The presence of sulfur atoms on the surface in an amount 10² times smaller than the maximum number of adsorbed oxygen atoms does not affect the initial heat of adsorption of oxygen, but increases the slope of the curve of differential heats of adsorption, so that the heat of adsorption of oxygen proves to be smaller than at the same fillings on a clean surface. The difference reaches 35 kcal/mole O₂ at 0.14 cm³ O₂/m². An analogous effect was also observed on specimen II (Fig. 1B). If the possibility of oxidation of sulfur on the silver surface to SO₄²⁻ is taken into account, the difference between the heat of adsorption of oxygen on pure silver and on silver in the presence of sulfur will be still somewhat greater.
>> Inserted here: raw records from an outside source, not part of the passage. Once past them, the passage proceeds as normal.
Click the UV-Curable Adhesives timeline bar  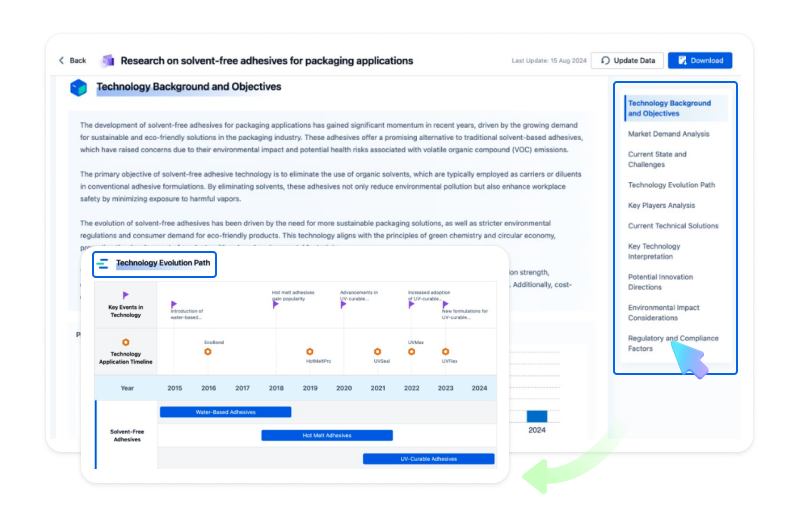(x=428, y=459)
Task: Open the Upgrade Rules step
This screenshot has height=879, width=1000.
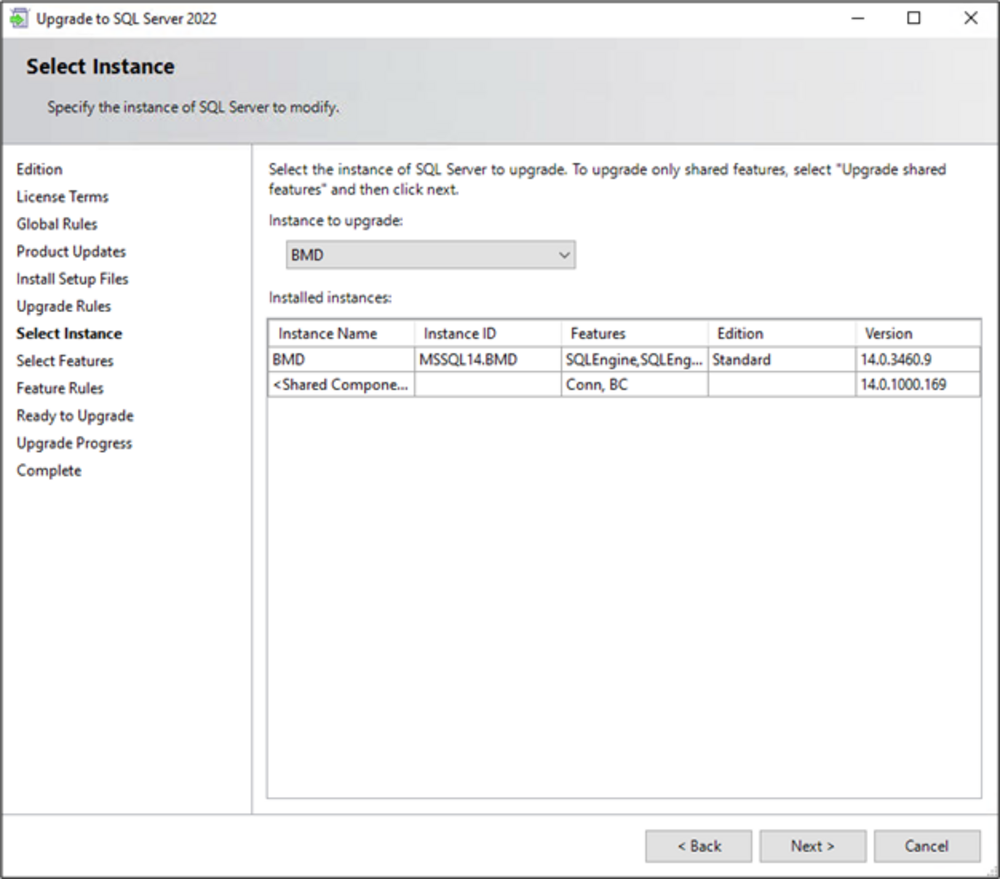Action: point(64,306)

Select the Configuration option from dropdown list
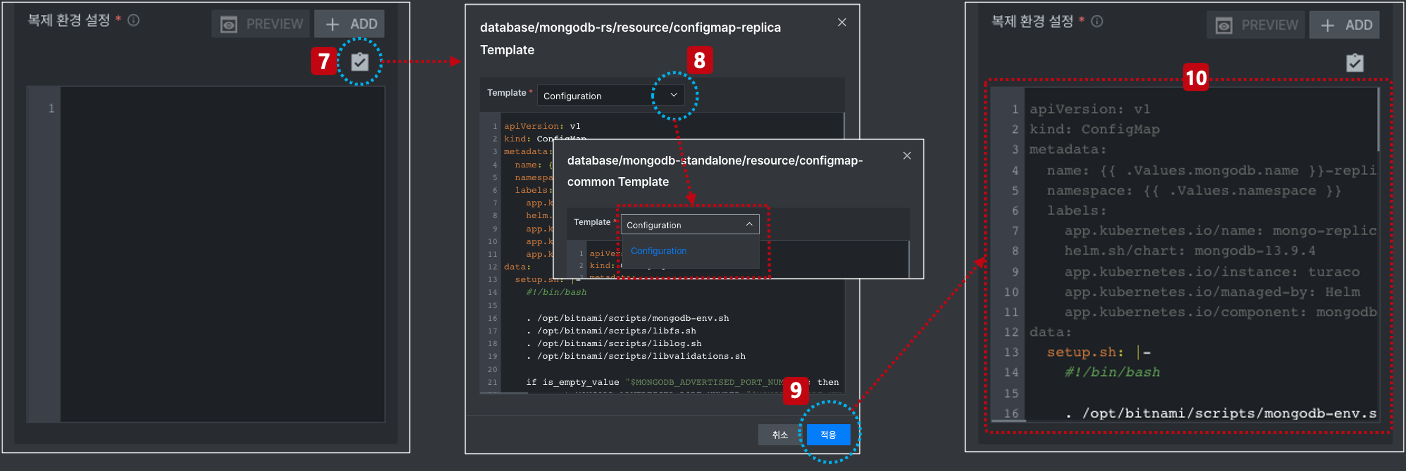[x=658, y=251]
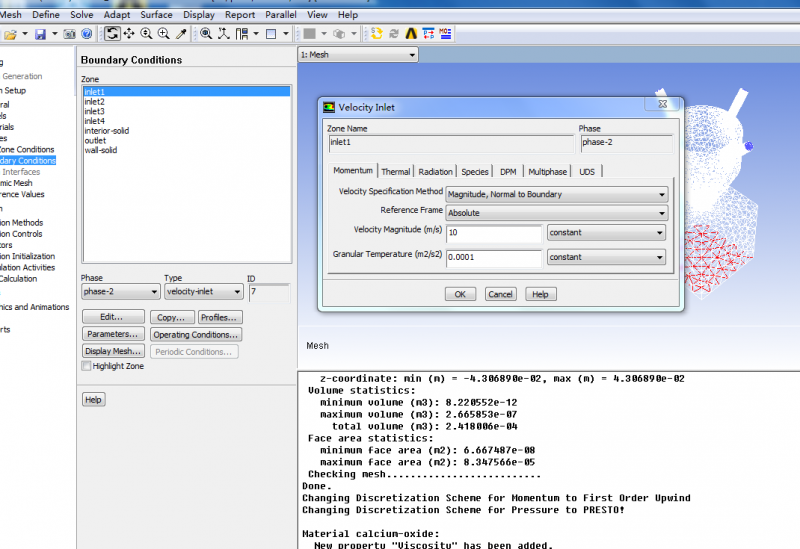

The heat effect of the reaction \((\mathrm{S}) + 2\mathrm{O}_2 = (\mathrm{SO}_4)\) on the surface of silver may, in a first approximation, be taken as equal to the heat effect of the reaction \(\mathrm{Ag}_2\mathrm{S} + 2\mathrm{O}_2 = \mathrm{Ag}_2\mathrm{SO}_4\). Calculation shows that, upon complete oxidation of the sulfur adsorbed on silver, an additional 0.110 cal could be liberated, which amounts to 7% of the total amount of heat evolved during the adsorption of oxygen on silver in the presence of sulfur.

Several explanations are possible for the change in the character of the curve of differential heats of adsorption; in order to choose between them, it is essential to know what amount of oxygen corresponds to formation of a monolayer. On the densest faces of the silver crystal, namely the (111) faces, an Ag atom occupies an area of 7.2 Ų; these faces apparently should be encountered most frequently. If it is assumed that one O atom corresponds to one Ag atom, then a monolayer of oxygen on silver contains 0.26 cm³ O₂ per 1 m². On other faces the amount of oxygen corresponding to a monolayer will be smaller. Thus, the change in the slope of the curve of differential heats of adsorption occurs at surface coverages greater than half a monolayer. This can be explained by a change in the type of adsorption, for example by a transition from adsorption of O atoms to adsorption of O₂ molecules. In this connection we point to the existence of the compound AgO, which does not have the character of a peroxide (13), and of a surface compound of silver with oxygen, to which the structure of a superoxide was assigned (14).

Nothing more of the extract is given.